### Short problem
Render the lines of the listing below as a numbered list, from the line containing "Image resolution: width=930" through the end of the listing. Skip blank lines and leave the pictures out.
------------------------------------------------------------
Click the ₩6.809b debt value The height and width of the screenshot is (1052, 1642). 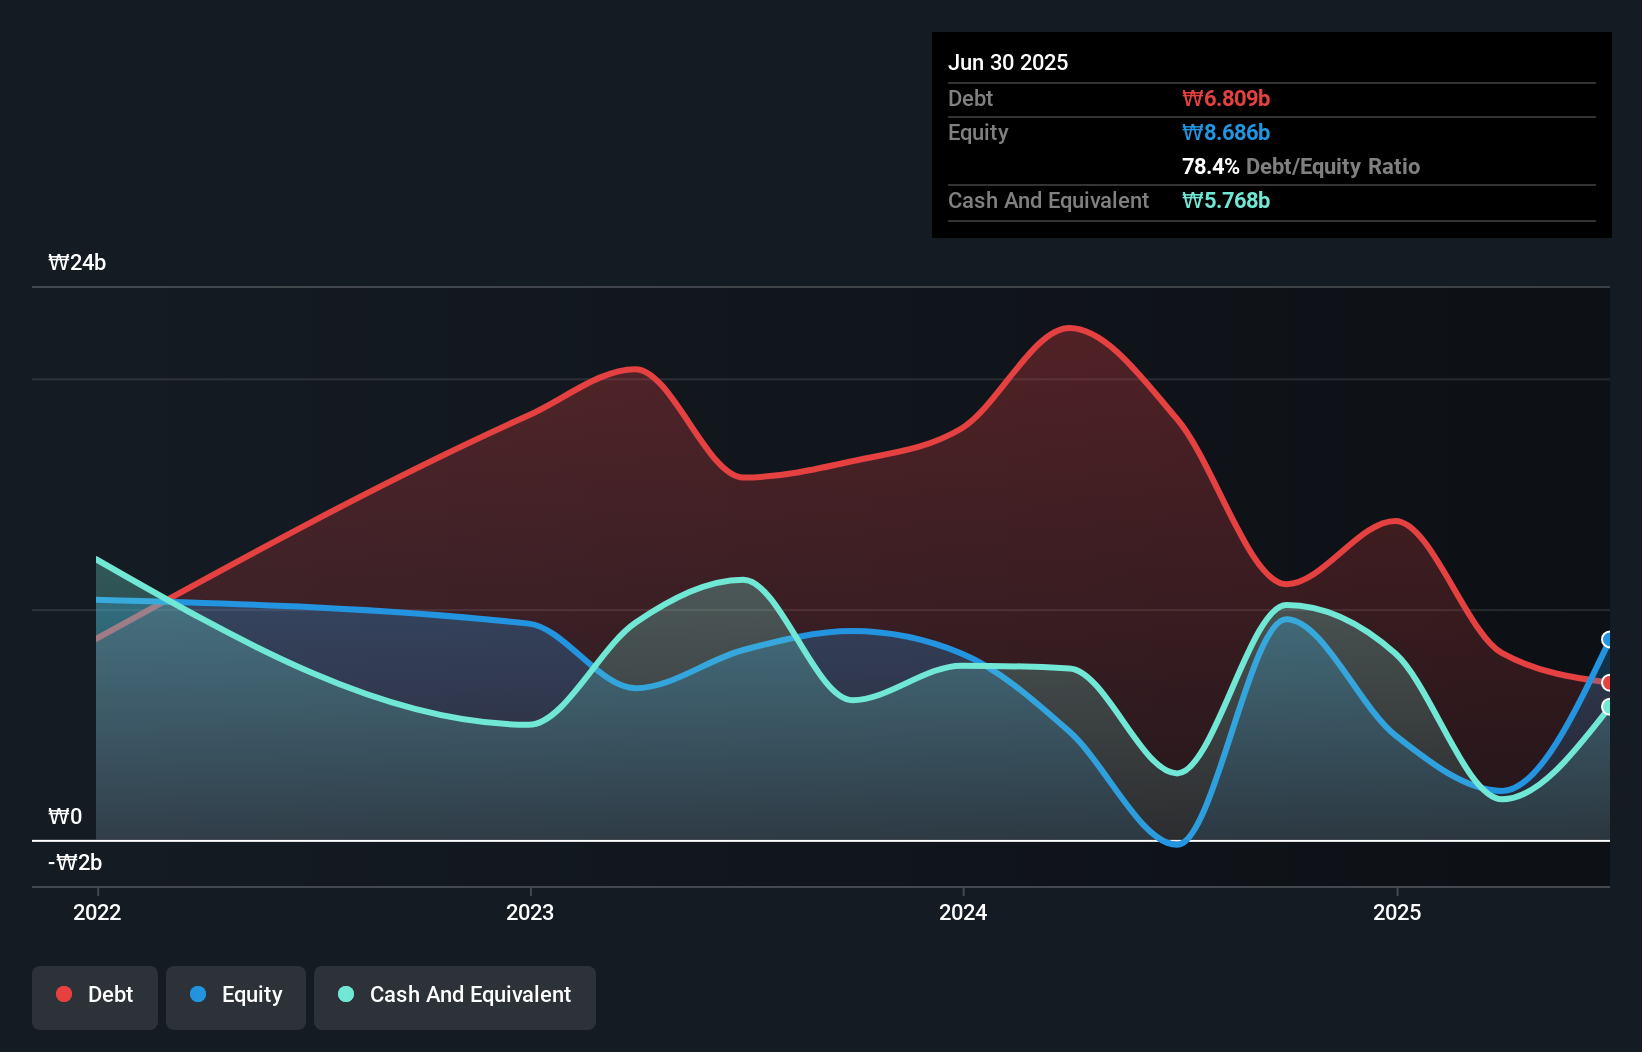(x=1226, y=98)
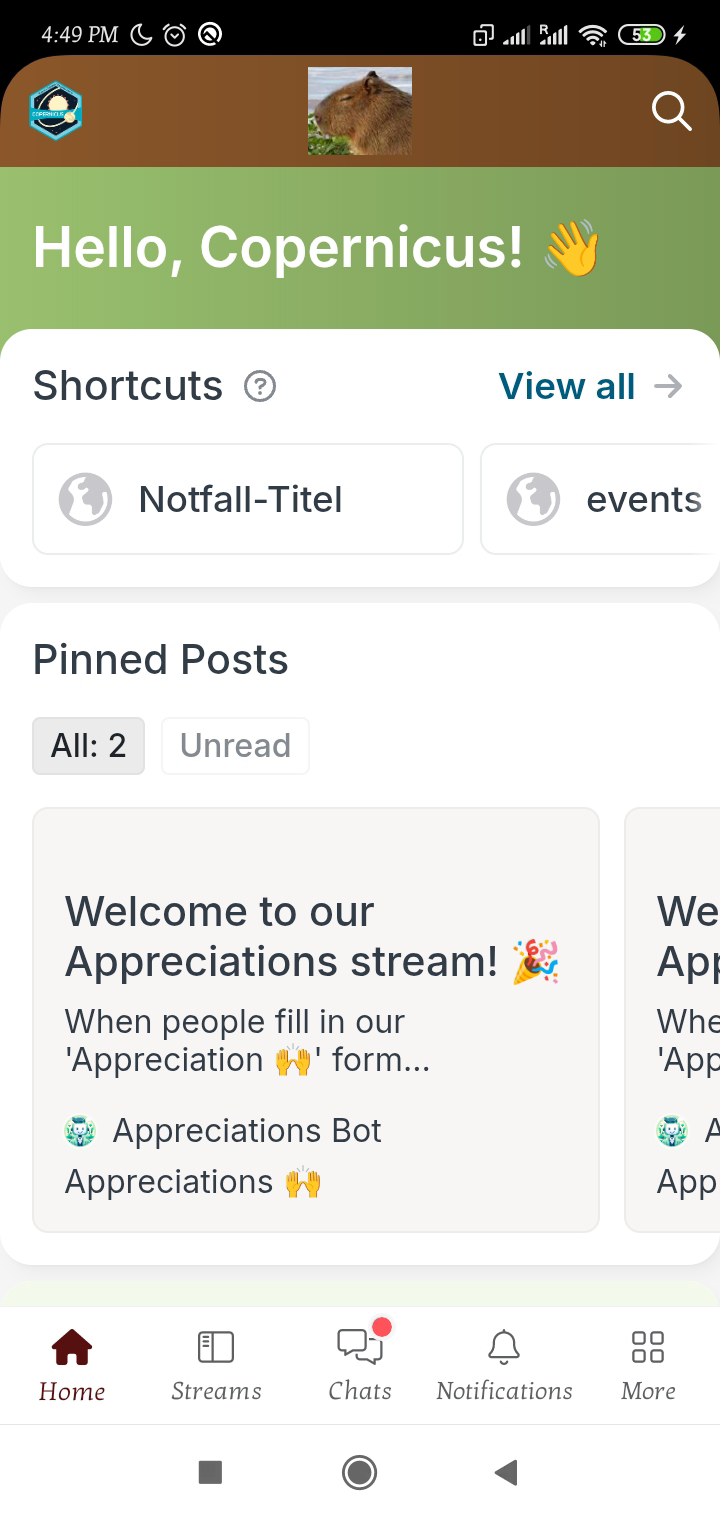Screen dimensions: 720x1520
Task: Tap the capybara header image
Action: tap(360, 111)
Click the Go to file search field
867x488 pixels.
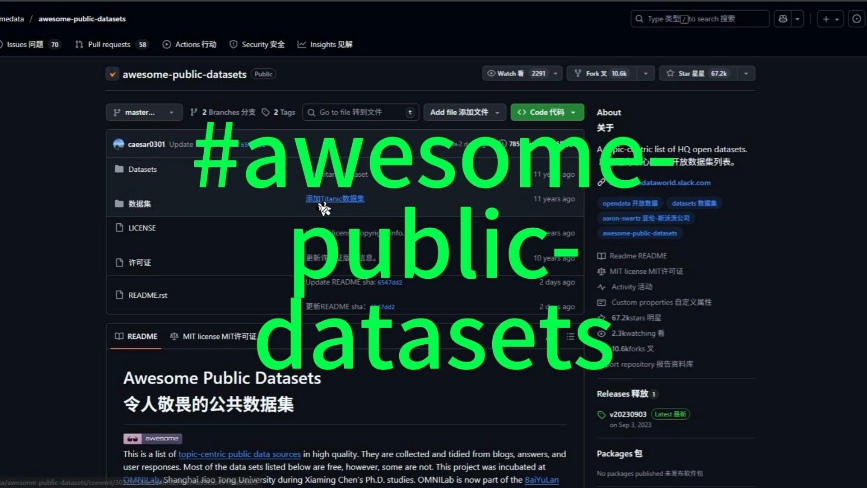coord(358,113)
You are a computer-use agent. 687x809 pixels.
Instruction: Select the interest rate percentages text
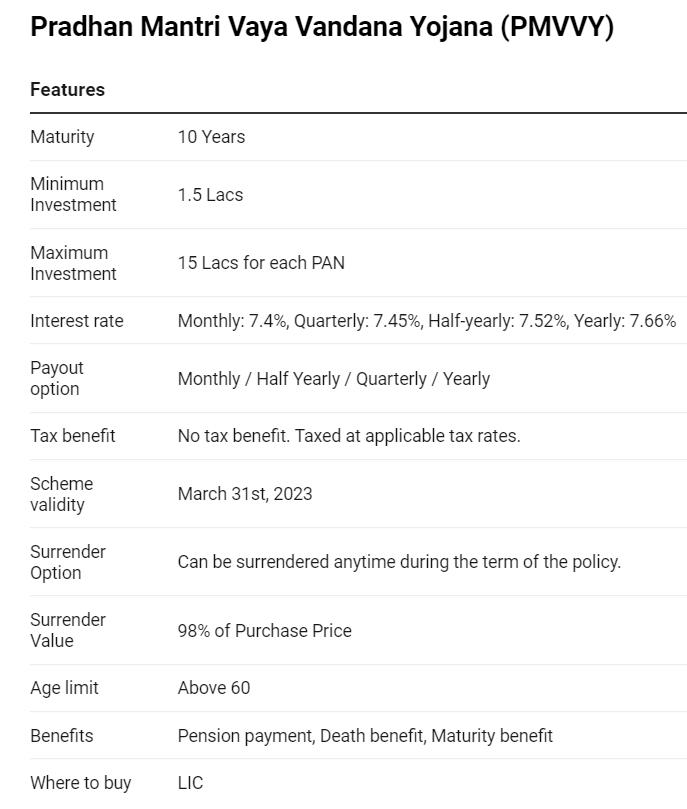click(427, 321)
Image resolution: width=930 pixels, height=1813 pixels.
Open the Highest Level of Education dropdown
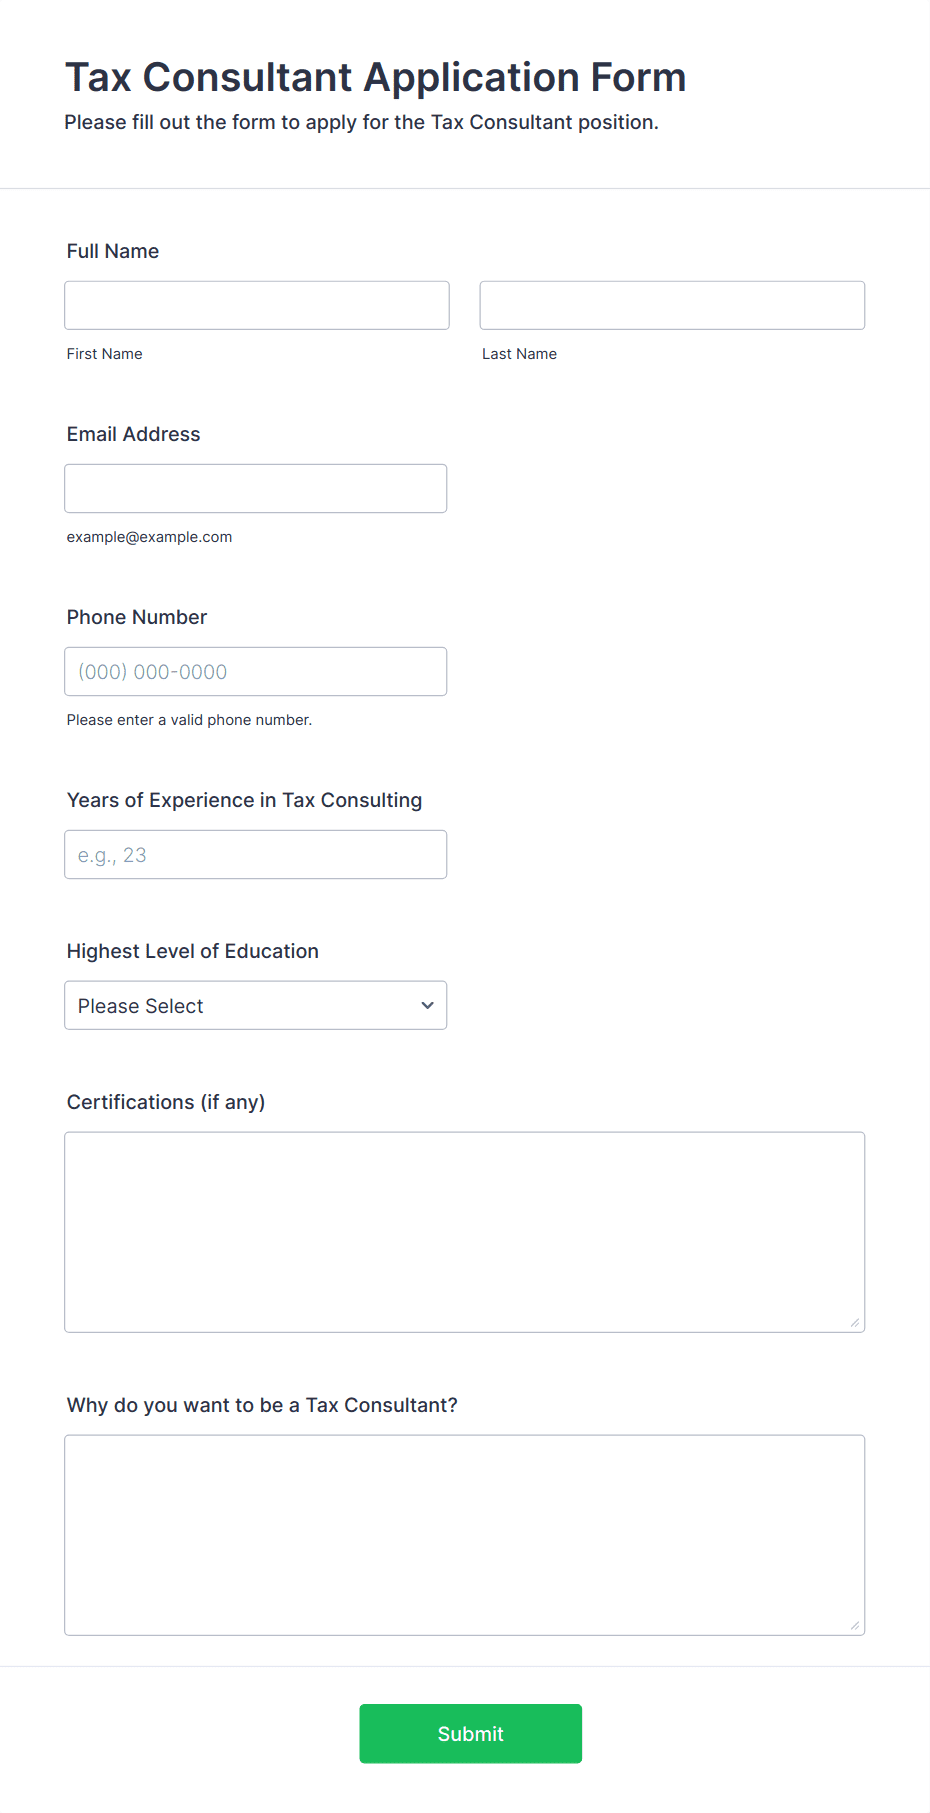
------------------------------------------------------------
### Correct result
1. Image resolution: width=930 pixels, height=1813 pixels.
2. Open the Highest Level of Education dropdown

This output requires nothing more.